When I saw this book on a shelf at a flea market, it stood out to me amongst the rest of the worn and tattered comics. Not because of it’s superior condition but because of it’s beautifully rendered cover. There was something about the line which I found to be masterfully elegant. I looked everywhere in the book for an art credit but there were no names. I purchased the book for $5 and took it home among a pile of other comic oddities I found that day.

This issue was not yet in the StashMyComics.com database so I did some research to find out more information to then upload it. It’s there now and if you take a look at the listing you’ll see John Romita Sr. credited for the artwork. It would seem that in those days, to be an artist on a romance comic was not considered very glamorous. That’s in an age where artists were demonized for drawing comics altogether. The result is that many illustrators asked to not be publicly credited for their work. But if you compare this to Romita’s credited work, the stylistic similarities become unmistakable.

The striking cover has a Roy Lichtenstein vibe to it. But where that artist co-opted others’ works and  re-contextualized them to give the visuals an ironic and slightly sardonic twist, this piece of comic art is innocent and seemingly sincere. In that sense it is much more successful than Lichtenstein’s work ever was. And if you ask me, Roy had no business snidely mocking comic and commercial art to further his career. But that’s a digression for a different article. The point is I bought this because of the great cover and I thought it would display nicely in a frame (it does). What about the script?

There are actually four stories in this book. All of them appear to be drawn and written by the same person except they are evidently inked by different artists. The third story is just a poem submitted by a reader named Virgin (that’s not a joke). All of the stories are essentially the same. A young woman’s world is turned around when she falls in love with a man – with money. But will he love her back? And in the process rescue her from a life of misery and loneliness and swoop her away into an idyllic life of housewifery! Betty Friedan would not approve.

There’s a charming and quasi-hypnotic fairy tale tone to these stories. But a cursory knowledge of fairy tales reveals the stark difference between this and say, Cinderella. Where the latter character starts the story from a position of subjugation and ascends to a position of power, the opposite happens to the female characters in Heart Throbs #93. Listen, I didn’t expect to be reading a piece of feminist literature when I bought this comic and that’s not what I got. What I did get is a fantasy-ification of the reality women faced in the era the book was published.
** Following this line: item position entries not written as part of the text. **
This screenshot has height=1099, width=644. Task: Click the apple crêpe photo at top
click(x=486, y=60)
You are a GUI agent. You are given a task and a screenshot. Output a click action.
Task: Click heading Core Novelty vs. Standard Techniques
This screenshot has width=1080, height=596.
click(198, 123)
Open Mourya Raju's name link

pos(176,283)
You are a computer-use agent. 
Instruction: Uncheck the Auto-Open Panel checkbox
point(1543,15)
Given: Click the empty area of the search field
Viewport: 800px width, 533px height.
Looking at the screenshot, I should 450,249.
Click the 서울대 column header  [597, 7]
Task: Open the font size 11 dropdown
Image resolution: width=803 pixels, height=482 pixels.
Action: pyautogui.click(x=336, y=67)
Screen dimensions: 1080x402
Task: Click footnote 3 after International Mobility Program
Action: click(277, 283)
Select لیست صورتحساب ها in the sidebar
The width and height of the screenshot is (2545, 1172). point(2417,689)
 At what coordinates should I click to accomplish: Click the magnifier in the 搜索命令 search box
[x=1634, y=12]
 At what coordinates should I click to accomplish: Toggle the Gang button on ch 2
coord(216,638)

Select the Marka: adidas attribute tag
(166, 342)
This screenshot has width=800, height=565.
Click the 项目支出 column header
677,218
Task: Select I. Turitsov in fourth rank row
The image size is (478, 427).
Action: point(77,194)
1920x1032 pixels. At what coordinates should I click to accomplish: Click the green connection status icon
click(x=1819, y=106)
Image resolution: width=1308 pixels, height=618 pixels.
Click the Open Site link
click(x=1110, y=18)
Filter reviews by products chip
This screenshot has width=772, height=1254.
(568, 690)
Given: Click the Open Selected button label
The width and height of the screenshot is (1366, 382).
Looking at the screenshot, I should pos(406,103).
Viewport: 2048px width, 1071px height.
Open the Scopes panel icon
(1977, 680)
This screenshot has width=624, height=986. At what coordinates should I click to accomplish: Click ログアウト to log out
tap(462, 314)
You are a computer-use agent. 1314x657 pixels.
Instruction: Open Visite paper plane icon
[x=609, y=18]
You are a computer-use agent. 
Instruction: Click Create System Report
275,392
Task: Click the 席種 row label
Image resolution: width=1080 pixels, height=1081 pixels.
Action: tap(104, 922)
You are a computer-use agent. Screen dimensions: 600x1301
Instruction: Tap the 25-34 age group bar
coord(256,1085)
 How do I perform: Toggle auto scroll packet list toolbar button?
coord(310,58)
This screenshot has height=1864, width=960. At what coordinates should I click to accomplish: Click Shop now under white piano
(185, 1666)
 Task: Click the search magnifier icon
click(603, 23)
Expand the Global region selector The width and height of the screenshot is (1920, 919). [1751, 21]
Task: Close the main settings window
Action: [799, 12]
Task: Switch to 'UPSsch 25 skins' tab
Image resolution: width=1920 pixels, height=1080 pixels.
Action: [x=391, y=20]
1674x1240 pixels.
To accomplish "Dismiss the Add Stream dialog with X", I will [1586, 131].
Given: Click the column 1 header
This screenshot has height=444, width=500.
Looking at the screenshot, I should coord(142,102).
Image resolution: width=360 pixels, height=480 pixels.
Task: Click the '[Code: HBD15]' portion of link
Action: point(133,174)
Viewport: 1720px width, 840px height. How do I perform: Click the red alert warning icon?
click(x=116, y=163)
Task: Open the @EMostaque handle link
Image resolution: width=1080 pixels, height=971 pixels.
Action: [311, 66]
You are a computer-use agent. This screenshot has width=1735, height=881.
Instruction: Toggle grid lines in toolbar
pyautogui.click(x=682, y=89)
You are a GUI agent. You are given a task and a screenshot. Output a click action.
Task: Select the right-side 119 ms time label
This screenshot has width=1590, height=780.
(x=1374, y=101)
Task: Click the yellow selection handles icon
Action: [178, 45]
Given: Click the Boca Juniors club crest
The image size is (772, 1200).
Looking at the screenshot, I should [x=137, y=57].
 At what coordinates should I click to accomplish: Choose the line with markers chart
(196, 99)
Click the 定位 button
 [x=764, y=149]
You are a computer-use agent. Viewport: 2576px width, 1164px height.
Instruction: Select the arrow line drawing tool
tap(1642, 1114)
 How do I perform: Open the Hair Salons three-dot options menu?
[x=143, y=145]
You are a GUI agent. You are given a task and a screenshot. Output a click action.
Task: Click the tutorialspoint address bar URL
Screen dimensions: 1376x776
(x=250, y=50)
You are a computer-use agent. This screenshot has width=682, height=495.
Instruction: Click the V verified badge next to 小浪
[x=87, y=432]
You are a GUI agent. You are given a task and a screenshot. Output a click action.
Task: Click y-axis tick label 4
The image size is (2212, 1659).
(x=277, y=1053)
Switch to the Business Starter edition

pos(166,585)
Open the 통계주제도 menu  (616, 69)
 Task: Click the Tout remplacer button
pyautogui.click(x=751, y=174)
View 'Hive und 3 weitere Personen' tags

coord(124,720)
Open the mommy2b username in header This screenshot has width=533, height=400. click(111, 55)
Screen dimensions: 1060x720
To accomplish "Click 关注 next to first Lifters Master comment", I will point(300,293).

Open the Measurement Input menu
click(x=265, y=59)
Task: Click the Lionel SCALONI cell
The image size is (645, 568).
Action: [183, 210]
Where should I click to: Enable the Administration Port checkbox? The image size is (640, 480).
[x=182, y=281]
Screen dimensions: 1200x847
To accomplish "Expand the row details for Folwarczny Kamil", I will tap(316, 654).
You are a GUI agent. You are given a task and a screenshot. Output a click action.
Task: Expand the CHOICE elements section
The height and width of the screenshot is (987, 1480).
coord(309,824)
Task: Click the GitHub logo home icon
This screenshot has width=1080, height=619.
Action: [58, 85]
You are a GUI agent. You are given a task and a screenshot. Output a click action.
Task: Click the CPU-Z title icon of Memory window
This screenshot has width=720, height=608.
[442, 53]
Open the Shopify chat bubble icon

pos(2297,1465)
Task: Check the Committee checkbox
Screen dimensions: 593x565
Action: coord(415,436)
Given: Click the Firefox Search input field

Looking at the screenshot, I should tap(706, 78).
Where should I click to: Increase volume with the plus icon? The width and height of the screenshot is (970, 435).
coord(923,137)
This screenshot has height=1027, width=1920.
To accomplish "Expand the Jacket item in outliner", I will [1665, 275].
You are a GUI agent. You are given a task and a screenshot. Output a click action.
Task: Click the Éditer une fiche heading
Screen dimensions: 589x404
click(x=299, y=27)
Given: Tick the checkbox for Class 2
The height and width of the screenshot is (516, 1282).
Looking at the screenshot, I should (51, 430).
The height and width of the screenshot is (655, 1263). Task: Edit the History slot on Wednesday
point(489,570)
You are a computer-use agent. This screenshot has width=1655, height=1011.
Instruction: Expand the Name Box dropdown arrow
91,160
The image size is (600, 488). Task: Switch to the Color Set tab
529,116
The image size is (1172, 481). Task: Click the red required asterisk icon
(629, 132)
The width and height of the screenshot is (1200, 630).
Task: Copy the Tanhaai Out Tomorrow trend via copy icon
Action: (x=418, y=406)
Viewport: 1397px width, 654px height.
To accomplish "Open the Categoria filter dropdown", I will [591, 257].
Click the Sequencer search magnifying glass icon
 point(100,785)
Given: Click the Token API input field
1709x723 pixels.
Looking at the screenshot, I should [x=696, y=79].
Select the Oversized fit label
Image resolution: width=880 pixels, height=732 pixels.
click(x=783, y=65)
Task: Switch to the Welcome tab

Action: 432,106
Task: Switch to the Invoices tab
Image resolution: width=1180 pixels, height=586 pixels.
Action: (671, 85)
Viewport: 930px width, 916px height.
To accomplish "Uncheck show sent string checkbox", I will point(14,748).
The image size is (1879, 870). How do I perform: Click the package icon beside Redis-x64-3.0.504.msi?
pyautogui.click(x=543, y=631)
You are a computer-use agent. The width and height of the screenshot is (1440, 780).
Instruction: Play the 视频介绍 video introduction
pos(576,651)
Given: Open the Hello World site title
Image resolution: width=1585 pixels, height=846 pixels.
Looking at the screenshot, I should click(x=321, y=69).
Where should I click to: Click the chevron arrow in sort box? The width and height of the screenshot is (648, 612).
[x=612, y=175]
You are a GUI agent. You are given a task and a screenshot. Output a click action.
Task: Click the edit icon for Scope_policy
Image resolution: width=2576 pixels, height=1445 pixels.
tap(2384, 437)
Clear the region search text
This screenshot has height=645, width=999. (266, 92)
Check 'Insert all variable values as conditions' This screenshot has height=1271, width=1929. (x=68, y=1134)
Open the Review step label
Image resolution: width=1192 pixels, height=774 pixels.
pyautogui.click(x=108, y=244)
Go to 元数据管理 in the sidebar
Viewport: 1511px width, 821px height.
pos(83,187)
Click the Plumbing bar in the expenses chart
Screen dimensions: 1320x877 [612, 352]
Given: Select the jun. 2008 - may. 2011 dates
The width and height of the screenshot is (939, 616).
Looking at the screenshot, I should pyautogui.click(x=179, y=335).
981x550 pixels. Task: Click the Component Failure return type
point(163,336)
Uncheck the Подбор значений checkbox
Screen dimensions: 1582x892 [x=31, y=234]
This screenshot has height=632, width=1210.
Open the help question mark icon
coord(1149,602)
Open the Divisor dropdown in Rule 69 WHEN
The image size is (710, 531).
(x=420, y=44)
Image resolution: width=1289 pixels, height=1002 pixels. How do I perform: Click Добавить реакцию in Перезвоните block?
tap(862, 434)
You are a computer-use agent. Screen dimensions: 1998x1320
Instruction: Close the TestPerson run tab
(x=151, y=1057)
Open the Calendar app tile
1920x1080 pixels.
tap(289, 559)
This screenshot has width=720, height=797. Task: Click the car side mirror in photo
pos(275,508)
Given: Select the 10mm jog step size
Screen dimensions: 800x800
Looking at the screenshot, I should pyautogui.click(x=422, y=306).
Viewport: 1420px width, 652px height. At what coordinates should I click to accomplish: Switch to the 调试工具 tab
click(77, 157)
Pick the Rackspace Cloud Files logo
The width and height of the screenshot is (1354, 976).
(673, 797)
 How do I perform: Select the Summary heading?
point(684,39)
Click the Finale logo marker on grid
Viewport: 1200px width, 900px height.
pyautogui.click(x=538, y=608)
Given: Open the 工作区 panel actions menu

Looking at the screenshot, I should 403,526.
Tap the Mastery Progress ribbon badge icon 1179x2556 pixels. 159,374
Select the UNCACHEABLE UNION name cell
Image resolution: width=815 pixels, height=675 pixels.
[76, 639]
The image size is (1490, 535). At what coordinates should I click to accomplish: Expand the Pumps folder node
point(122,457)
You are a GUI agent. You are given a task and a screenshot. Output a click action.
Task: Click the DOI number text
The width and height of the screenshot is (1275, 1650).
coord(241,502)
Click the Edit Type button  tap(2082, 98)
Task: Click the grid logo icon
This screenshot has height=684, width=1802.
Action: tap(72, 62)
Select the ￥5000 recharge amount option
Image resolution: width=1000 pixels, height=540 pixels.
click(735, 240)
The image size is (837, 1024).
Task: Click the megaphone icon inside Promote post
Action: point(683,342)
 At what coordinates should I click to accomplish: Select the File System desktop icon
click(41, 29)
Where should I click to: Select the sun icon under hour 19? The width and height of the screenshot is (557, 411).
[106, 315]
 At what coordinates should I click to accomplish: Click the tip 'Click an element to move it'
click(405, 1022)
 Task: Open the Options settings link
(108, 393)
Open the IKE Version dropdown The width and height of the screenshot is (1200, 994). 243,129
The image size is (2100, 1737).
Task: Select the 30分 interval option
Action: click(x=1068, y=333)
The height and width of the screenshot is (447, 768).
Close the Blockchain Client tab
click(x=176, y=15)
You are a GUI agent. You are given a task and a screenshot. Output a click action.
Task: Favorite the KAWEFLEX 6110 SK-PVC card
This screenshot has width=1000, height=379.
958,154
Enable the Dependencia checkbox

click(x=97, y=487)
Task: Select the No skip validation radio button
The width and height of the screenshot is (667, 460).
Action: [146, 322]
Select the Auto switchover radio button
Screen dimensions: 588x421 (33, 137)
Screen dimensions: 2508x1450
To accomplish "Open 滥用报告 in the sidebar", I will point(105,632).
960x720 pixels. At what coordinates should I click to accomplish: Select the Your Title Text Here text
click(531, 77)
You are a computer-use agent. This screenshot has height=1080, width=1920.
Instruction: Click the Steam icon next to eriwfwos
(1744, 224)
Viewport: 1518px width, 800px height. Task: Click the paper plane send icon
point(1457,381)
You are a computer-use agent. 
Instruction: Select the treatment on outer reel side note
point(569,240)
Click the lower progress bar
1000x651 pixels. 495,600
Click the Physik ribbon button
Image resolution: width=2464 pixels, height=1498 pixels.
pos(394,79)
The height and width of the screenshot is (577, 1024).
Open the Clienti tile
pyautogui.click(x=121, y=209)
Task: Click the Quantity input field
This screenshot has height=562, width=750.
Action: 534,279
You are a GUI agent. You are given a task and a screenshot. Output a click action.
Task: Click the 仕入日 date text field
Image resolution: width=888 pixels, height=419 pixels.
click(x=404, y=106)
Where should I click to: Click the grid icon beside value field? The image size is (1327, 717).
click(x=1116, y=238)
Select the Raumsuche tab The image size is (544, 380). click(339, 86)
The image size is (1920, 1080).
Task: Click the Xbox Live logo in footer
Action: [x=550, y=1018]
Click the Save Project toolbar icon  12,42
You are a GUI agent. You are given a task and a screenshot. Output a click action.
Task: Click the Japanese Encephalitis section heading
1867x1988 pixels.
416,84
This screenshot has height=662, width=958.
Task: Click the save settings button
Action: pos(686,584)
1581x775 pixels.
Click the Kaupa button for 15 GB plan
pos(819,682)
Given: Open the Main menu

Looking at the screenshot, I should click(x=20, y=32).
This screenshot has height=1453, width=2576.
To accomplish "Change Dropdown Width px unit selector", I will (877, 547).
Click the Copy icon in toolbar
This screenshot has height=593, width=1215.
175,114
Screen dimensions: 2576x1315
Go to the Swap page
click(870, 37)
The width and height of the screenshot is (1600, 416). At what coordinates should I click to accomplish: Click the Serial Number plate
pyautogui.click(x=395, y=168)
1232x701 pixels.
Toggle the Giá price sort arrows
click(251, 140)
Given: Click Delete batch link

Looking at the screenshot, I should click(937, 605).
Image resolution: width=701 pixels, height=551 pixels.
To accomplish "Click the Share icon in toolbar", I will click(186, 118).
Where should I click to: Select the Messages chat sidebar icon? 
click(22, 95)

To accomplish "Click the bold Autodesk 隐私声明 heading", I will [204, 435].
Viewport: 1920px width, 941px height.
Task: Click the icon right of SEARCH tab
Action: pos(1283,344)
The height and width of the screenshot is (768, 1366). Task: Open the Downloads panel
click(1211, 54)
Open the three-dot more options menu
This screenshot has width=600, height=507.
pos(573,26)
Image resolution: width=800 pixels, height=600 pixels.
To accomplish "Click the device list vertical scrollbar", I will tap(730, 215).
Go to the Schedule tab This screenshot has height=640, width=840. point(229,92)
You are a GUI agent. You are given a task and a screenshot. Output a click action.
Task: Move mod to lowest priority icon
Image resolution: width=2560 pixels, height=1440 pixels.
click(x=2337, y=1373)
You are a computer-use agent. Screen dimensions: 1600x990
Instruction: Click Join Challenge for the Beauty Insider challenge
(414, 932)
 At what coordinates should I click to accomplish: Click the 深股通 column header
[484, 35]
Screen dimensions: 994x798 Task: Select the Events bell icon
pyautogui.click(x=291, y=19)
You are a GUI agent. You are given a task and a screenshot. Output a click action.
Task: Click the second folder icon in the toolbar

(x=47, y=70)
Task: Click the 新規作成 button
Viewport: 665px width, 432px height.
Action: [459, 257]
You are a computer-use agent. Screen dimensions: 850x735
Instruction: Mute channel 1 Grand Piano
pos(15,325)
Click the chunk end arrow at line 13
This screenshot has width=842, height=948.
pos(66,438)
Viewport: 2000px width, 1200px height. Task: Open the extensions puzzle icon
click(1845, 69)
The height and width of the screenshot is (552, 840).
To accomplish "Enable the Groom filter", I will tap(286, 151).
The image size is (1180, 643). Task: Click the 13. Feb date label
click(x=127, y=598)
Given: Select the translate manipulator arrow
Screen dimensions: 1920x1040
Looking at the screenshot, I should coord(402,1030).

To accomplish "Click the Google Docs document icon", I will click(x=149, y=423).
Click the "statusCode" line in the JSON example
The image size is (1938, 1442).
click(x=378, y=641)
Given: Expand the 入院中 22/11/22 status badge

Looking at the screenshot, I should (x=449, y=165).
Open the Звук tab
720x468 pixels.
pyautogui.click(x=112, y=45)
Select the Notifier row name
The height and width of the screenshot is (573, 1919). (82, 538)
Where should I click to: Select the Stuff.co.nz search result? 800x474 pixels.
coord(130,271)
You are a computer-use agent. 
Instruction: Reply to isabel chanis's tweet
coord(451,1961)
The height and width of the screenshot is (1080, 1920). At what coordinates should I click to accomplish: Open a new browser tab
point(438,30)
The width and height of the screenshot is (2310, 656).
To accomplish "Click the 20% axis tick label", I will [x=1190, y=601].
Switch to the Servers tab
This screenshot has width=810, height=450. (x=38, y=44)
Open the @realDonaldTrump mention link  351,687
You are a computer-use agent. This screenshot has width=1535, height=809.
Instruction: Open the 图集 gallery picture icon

And it was probably meant to be exactly that, disposable escapism. What makes this difficult to accept is that the artwork is sophisticated in execution, leaving one wanting more substance in the script.

You have to step back and think that this was a product of its time. The Comics Code Authority was still fresh and enforced.  “Divorce shall not be treated humorously nor represented as desirable” and “illicit sex relations are to be neither hinted at or portrayed”. Finally, “respect for parents, the moral code and honorable behavior shall be fostered”. So you know, kissy kissy but no funny stuff. Everything clean and sanitized. In this Macarthyistic environment I guess a brilliant artist trying to earn a living has to write and draw something like Heart Throbs #93.

Oh well, at least it came with a free coupon for a book about how to reduce your “hips, thighs, calves, ankles for slenderized legs.”*

Script: 1/10
Art: 8/10
Parental concern: Well, it’s complicated. Orange?

 

*I guess I owe more to Lichtenstein than I would care to admit.